Akademi Persib Menang Telak di Final U-18, Bangkit Setelah Kalah di Fase Grup

Akademi Persib menutup Hydroplus Soccer League (HPSL) All-Star 2025-2026 dengan cara yang meyakinkan. Tim asal Bandung itu merebut gelar juara kategori U-18 setelah menghajar Putri Garut 5-0 di partai final pada laga yang digelar di Supersoccer Arena, Kudus, Jawa Tengah, Minggu (12/7).

Kemenangan besar itu terasa menonjol karena perjalanan Akademi Persib tidak mulus sejak awal. Mereka sempat kalah dari Arema Women FC pada fase grup, namun hasil tersebut justru menjadi titik balik yang mengantar mereka melaju sampai puncak turnamen.

Dominasi di Final

Di laga penentuan, Akademi Persib tampil efektif dengan memanfaatkan celah di lini belakang Putri Garut. Lawan berulang kali gagal menerapkan jebakan offside, dan situasi itu langsung dimaksimalkan oleh tim Bandung.

Sucy Kanya Sholehah menjadi bintang kemenangan lewat hattrick, sementara dua gol lainnya dicetak Nasywa Salsabila Fatah dan Zahra Nafisa Dwi Agustin. Hasil itu membuat Akademi Persib menutup final tanpa kebobolan.

TimSkorPencetak Gol
Akademi Persib U-185Sucy Kanya Sholehah, Nasywa Salsabila Fatah, Zahra Nafisa Dwi Agustin
Putri Garut0

Kebangkitan dari Kekalahan Awal

Pelatih Akademi Persib, Dian Nadia Mutiara, menilai kemenangan ini lahir dari kemampuan anak asuhnya belajar cepat dari kesalahan. Ia menyebut padatnya jadwal pertandingan membuat turnamen berjalan berat dan nyaris tanpa jeda istirahat.

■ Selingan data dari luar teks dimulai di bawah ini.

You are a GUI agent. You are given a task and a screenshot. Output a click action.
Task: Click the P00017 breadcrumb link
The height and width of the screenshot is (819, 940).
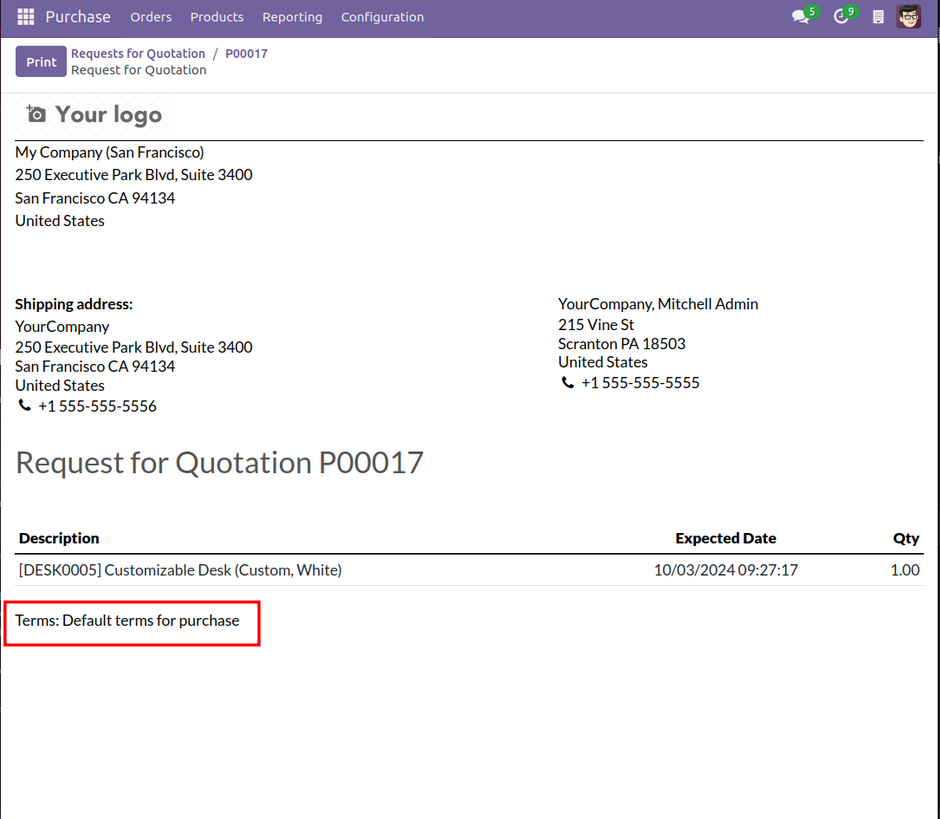point(246,54)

“Anak-anak belajar sangat cepat dari kesalahan. Setelah kalah di fase grup, saya minta mereka memperkuat mental karena turnamen ini sangat berat. Jadwal pertandingan rapat, hampir tidak ada waktu istirahat,” kata Dian Nadia Mutiara.

Ia juga menjelaskan bahwa recovery yang terbatas diatasi dengan pemulihan fisik dan diskusi internal mengenai kekurangan di lapangan. Menurut Dian, cara itu membantu tim menjaga fokus sampai mencapai partai final.

Kompetisi Delapan Bulan Jadi Fondasi

Dian menilai keberhasilan ini tidak lahir secara instan. Kompetisi berjenjang yang berlangsung selama delapan bulan dari fase regional hingga nasional menjadi fondasi penting dalam perkembangan pemain-pemain muda Akademi Persib.

Menurutnya, liga yang digelar rutin memaksa seluruh elemen tim ikut berkembang. Pelatih harus terus beradaptasi menyusun strategi, sedangkan pemain dituntut menjaga konsistensi latihan agar tetap mendapat tempat di tim.

“Kompetisi ini sangat berpengaruh terhadap perkembangan pemain. Setiap dua minggu mereka bertanding, lalu satu minggu digunakan untuk evaluasi dan latihan menghadapi lawan berikutnya. Proses itu membuat kemampuan mereka meningkat terus,” ujar Dian.

Penghargaan U-18PenerimaKeterangan
Pencetak gol terbanyakSucy Kanya Sholehah3 gol
Pencetak gol terbanyakZahra Nafisa Dwi Agustin3 gol
Pemain terbaikOedaija SharinahArema FC Women U-18
Kiper terbaikGadhiza AsnanzaAkademi Persib U-18

Hasil di Kategori U-15

Di kategori U-15, gelar juara diraih Goal Aksis Bandung. Penghargaan pemain terbaik jatuh kepada Ayla Dva Khala Ahisma dari Cipta Cendikia Football Academy atau CCFA, yang menjadi runner-up turnamen.

Nafeeza Nori dari Mojang Priangan menjadi pencetak gol terbanyak U-15 dengan 4 gol, sementara gelar kiper terbaik U-15 diraih Elbian Aryasatya dari Goal Aksis. Dengan hasil itu, dua kategori utama turnamen masing-masing melahirkan juara dan penghargaan individu yang berbeda di level usia muda.